Логика была ему по росту. Кто самовольно начал перекличку до прорыва — «сеял панику»? Сокольцев. Кто игнорировал прямое предписание об отстранении? Сокольцев. Кто занимался с кадетами «по неутверждённым методикам», результатом чего стали «неконтролируемые эффекты, поставившие под угрозу…» — ну и так далее, у канцелярии на любую доблесть найдётся статья. Он подал докладную на четырнадцати листах. Он выступал перед комиссией два часа. Он, говорят, был почти убедителен — для тех, кто ночь провёл в столице.
А потом комиссия начала слушать свидетелей, и Скуратов утонул. Не сразу — казённые люди тонут медленно, с достоинством, — но безвозвратно.
Сначала — кадеты. Комиссия вызывала их поодиночке, рассчитывая, видимо, на детский разнобой. Разнобоя не вышло. Не потому, что сговорились — про бой они как раз говорили вразнобой, каждый своё, как и положено честным свидетелям. А потому, что на вопрос «кто командовал обороной» четыре десятка детей, не сговариваясь, отвечали одинаково, двумя словами. Пятый год потом божился, что один из прокурорских, записывая в тридцатый раз «дед Матвей», не выдержал и спросил: «Да что у вас за дед такой?» — на что первогодок с заячьей губой ответил: «Наш». И это тоже пошло в протокол.
Потом — Всеволод. Вот от кого не ждал, вернее — ждал, но не такого. Он встал перед комиссией, прямой, как его же клинок, и отчеканил: действия наставника Сокольцева считаю единственно верными; предписание проректора Скуратова об отстранении — прямой угрозой жизни личного состава; готов повторить под присягой рода. «Под присягой рода» — это у них, у столбовых, не фигура речи: соврёшь — род сам тебя выпишет из книги. Комиссия зашуршала бумагами.
Мне он про своё выступление не сказал ни слова — я узнал от писарей. Спросил его вечером: не боишься, мол, отец-то как посмотрит, ты род в поруку отдал. Он подумал — он всегда думает, прежде чем ответить, этим и хорош — и сказал:
— Отец учил: род в поруку отдают за то, во что верят. Я проверил, во что верю. Ночью проверил, — и добавил, помолчав: — Удобно, когда проверка и вера совпадают. Говорят, редко бывает.

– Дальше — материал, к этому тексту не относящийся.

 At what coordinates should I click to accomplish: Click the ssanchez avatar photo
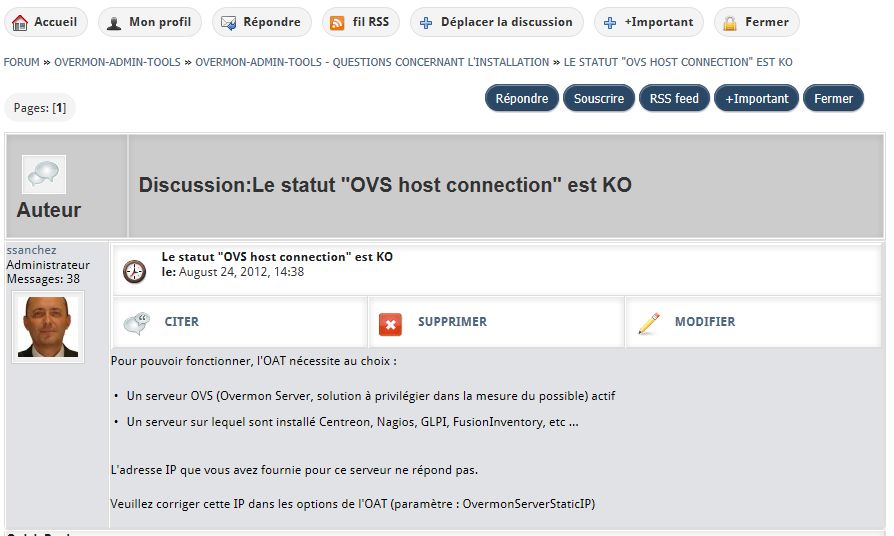48,326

Восемнадцать лет человеку. Я в его годы так формулировать не умел. Я, честно говоря, и сейчас-то не всегда.
А назавтра приехал князь Ланской.
Сам. Без свиты, вернее — со свитой, но свиту оставил за воротами, что было жестом, и жест прочитали все. Он провёл с комиссией сорок минут, содержание беседы осталось между ними, но обрывок её вынес дежурный писарь — тот самый, из актовой залы, они же всё слышат: «Мой род восемьсот лет считает, кому служить. Этот человек — щит, покуда поднимает знамя. Кто мешает щиту — тот не за империю». Дословно, не дословно — не поручусь. Но комиссия после этой беседы стала здороваться со мной в коридоре. Все четырнадцать человек.

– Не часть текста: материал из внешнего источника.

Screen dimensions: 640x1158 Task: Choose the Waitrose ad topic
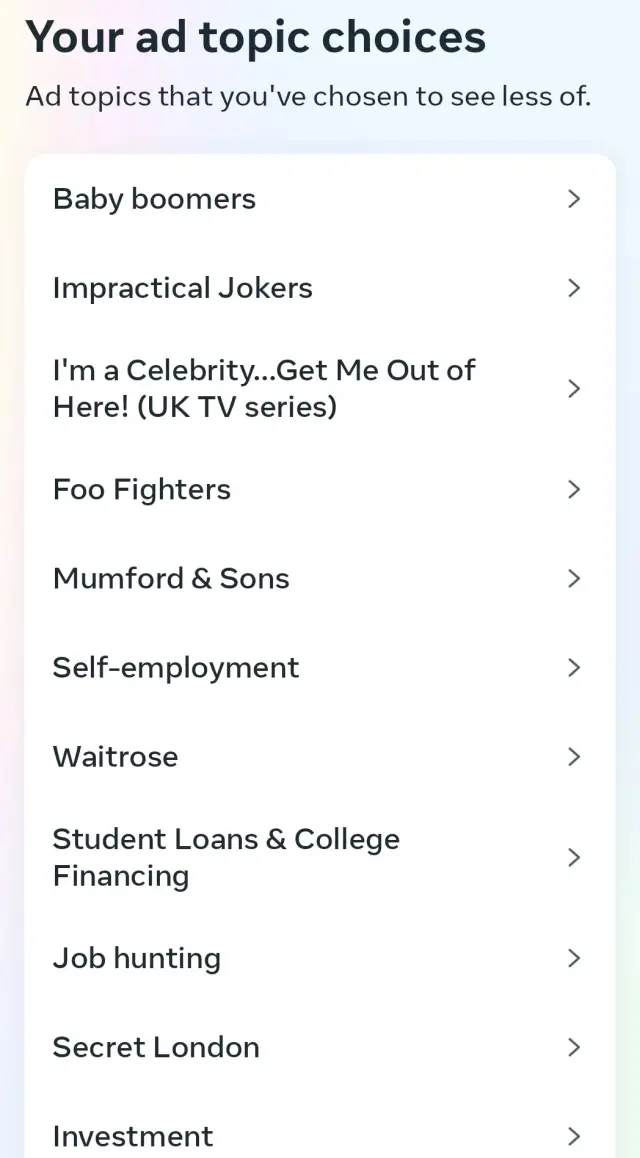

И наконец — бумаги. Софьины выписки, аннушкины журналы, накладные покойников — всё, что мы собирали по ночам во флигеле, легло на стол следствия. Уже официально, с реестром и моей подписью. Тридцать один наряд с визой Скуратова заиграл теперь другими красками: на фоне двадцати вскрывшихся швов вопрос «куда уходили реагенты» перестал быть бухгалтерским. Прокурорские вцепились в эти серии, как клещи, — у них по реагентам, оказывается, давно висело своё, окружное, они только входа в тему ждали.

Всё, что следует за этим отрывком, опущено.